* [THE EXERCISE]: Pick up the sermon on Low Sunday from its final sentence and continue it.

* [EXTRACT PROVIDED]:
------------------------------------------------------------

But the second and more important reason I like Low Sunday is that it speaks deep truths about how the risen Christ comes to us. Low Sunday is sort of a down and out Sunday, and the Lord Jesus seems to appear especially to the down and out. If you read the stories of the resurrection appearances it is startling that without exception the disciples are doing nothing especially religious when Jesus appears to them. They aren’t praying or worshipping. In Luke they are walking on the road lamenting what had happened, or they are fishing, having given up their discipleship to return to their day job. Here in John’s Gospel on Easter night the disciples are in a locked room, hiding in fear.

And it occurs to me that is the church’s natural state: a bunch of scared people locking out the world. You might argue that the disciples are not yet the church, until Jesus comes to them and gives them the Holy Spirit (John’s version of Pentecost) and you would be right.  The church without the risen Christ and the Holy Spirit is just a bunch of quite literally dispirited people hiding in fear from real and imagined enemies.

And that is one of the reasons I like Low Sunday. The disciples are so obviously failures at being disciples and so they share that in common with us. It’s Easter and they don’t even know it. They have nothing to offer as the church, no vision, no energy, no courage, no conviction. They are hiding. They are afraid. As far as they know Jesus is dead and done. The shepherd has been struck down and the sheep have scattered.

They should have believed the witnesses. Peter and the beloved disciple have been to the empty tomb. They have told the disciples what they have seen. Mary has told them she has seen the Lord. They should have believed, but they didn’t, and yet Jesus still comes to them.

So this isn’t a story about the disciples or doubting Thomas so much as it is a story about Jesus. We always want Jesus to meet us at our best, to help us to improve us, but instead he meets us at our worst, and he doesn’t care about improving us. He comes not to offer improvement, but resurrection. He comes not to bring the world as it is, only “better oiled,” but a new heaven and a new earth.

And so he comes to these dispirited disciples hiding behind locked doors, and he comes to us hiding among our manifold fears and anxieties. He comes among us and finds us worrying about our money and our health and our future, worrying about our image and our reputations. He finds us ready to hide behind locked doors to keep the world out.

He finds us afraid that we will be found out, that it will become known that we are not as courageous, virtuous and committed as we have led people to believe. If people really knew how self-centered and selfish we are; if they only knew that we can be stinkers and schemers, can act dishonorably and shamefully, childishly stubbornly. If they only knew.

------------------------------------------------------------

* [Entries taken from a collection]:
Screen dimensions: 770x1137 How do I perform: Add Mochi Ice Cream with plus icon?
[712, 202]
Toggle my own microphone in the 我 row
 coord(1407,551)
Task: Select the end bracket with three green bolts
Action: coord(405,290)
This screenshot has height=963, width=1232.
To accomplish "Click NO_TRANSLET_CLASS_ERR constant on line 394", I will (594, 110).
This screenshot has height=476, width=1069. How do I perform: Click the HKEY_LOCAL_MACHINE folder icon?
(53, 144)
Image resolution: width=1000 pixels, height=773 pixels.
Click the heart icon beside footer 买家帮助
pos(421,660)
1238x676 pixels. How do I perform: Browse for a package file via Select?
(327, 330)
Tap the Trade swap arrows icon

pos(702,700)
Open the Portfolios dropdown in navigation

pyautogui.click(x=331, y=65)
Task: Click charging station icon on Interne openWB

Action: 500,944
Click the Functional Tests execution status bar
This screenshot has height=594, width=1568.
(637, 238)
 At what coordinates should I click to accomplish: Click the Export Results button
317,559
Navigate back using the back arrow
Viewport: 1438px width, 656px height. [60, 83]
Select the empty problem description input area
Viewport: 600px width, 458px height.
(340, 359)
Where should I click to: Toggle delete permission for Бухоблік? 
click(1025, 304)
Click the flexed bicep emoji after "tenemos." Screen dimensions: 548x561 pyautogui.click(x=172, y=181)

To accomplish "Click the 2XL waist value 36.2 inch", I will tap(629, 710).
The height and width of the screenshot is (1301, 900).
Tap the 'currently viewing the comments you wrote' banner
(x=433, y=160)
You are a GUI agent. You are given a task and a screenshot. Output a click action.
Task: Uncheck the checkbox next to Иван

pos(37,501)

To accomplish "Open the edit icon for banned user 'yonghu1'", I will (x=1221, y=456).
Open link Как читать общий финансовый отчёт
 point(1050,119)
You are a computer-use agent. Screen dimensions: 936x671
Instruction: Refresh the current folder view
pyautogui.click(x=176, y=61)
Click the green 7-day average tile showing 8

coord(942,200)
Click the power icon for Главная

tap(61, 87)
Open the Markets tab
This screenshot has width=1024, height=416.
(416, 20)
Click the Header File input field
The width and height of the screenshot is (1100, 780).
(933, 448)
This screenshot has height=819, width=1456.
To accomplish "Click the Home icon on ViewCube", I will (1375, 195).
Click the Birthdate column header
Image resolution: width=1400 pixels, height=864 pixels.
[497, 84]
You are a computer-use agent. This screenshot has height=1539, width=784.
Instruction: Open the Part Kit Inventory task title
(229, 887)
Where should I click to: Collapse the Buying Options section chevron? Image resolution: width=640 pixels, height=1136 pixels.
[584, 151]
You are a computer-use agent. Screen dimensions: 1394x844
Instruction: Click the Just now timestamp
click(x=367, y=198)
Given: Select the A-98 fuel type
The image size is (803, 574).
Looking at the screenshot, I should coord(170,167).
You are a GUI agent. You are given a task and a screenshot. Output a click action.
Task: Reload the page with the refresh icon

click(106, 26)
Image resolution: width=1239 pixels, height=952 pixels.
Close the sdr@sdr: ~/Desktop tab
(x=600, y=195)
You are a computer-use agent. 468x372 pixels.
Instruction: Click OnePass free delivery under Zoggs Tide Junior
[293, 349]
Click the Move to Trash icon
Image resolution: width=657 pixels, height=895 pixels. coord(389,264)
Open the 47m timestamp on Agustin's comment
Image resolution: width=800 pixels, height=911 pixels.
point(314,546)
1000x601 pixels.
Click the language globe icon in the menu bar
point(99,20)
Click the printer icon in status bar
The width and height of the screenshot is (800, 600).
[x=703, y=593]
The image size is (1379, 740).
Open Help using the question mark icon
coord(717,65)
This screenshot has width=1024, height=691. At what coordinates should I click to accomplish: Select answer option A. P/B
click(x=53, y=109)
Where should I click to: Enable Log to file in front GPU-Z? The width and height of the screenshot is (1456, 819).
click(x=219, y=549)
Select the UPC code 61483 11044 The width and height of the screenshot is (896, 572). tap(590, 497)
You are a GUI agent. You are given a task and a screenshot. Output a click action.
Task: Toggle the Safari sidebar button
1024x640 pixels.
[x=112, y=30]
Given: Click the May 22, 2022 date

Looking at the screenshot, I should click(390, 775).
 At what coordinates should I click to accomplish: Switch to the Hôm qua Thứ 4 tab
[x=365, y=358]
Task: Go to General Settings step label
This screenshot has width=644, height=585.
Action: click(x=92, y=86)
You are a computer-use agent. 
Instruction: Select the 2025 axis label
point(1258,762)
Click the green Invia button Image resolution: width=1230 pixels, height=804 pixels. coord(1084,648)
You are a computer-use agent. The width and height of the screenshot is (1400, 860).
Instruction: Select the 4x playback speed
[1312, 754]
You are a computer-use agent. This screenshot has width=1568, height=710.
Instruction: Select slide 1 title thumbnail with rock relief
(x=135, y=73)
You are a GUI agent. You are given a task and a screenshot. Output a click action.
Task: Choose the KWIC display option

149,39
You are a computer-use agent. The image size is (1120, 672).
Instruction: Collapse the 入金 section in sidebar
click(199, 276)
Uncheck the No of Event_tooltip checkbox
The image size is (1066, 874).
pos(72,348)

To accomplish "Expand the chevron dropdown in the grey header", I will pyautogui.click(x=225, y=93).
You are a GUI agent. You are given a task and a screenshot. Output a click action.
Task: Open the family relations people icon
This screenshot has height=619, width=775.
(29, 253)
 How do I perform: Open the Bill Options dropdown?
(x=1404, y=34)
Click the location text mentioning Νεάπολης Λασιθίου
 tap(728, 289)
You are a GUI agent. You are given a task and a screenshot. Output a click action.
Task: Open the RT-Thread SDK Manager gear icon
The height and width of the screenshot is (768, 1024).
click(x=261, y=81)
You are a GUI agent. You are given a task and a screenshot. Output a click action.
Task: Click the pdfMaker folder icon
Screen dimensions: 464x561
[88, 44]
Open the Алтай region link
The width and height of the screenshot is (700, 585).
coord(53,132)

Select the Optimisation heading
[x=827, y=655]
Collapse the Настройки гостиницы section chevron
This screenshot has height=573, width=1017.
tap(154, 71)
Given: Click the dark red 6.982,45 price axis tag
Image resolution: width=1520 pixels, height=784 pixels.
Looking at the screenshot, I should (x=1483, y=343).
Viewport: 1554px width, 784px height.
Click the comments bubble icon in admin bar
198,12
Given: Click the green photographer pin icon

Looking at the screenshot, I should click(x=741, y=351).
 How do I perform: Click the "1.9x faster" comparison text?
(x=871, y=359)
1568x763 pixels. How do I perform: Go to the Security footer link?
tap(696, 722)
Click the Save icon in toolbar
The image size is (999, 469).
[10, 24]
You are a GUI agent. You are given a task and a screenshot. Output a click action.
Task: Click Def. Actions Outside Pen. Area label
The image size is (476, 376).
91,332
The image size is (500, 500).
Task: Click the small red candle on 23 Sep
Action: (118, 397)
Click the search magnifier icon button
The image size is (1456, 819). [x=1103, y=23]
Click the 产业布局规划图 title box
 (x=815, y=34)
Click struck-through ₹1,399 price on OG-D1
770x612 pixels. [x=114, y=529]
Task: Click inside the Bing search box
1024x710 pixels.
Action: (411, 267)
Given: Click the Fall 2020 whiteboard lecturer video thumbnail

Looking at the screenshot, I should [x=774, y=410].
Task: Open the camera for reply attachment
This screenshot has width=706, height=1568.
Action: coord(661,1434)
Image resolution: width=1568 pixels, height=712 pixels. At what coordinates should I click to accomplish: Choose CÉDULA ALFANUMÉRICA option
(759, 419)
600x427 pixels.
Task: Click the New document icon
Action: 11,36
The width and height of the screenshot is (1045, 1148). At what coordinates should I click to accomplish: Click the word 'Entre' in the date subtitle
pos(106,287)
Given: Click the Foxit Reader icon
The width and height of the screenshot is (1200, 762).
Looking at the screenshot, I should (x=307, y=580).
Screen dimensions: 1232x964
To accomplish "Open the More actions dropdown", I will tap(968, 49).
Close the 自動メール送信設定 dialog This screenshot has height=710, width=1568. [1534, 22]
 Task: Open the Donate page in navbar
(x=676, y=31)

------------------------------------------------------------

* [RESULT FOR THIS EXERCISE]:
But Jesus does know and still he comes among us and stands there with his wounded side and those dreadful broken hands and says “Peace be with you.”  And if that isn’t good news, I don’t know what is.

And then he says something most astonishing: “As the Father has sent me, so I send you.” There must be some mistake. He can’t mean us. We are hiding in fear behind locked doors. But there is no mistake. And this is the beauty of the church. We are the ones he sends, not the virtuous, the strong, the wise, the courageous. No, he wants us, sends us, foolish men and women, and slow of heart to believe.

And Thomas missed it and can’t buy it, can’t believe it. They said, “We have seen the Lord.” But he said to them, “Unless I see the mark of the nails in his hands, and put my finger in  the mark of the nails and my hand in his side, I will not believe.” So there!

And Thomas is the church, too. Practical, not given to flights of fancy or imagination. Thomas is the church in all its stubborn, hard–headed practicality. He had been a disciple, sure, but look what happened to Jesus. It was time to get back to reality, back to basics, back to practicalities. Show me or I won’t believe. And once again the good news of Low Sunday is Jesus comes to Thomas, comes to the church in all shortsightedness, in all its stingy fearfulness, all its ingratitude. Jesus comes and says, you want to see, see, you want to touch, touch.

That’s the beauty of Low Sunday, the real Easter story is not so much last week among the lilies as it is here among the few of us who have gathered to hear how the church began with these fearful disciples.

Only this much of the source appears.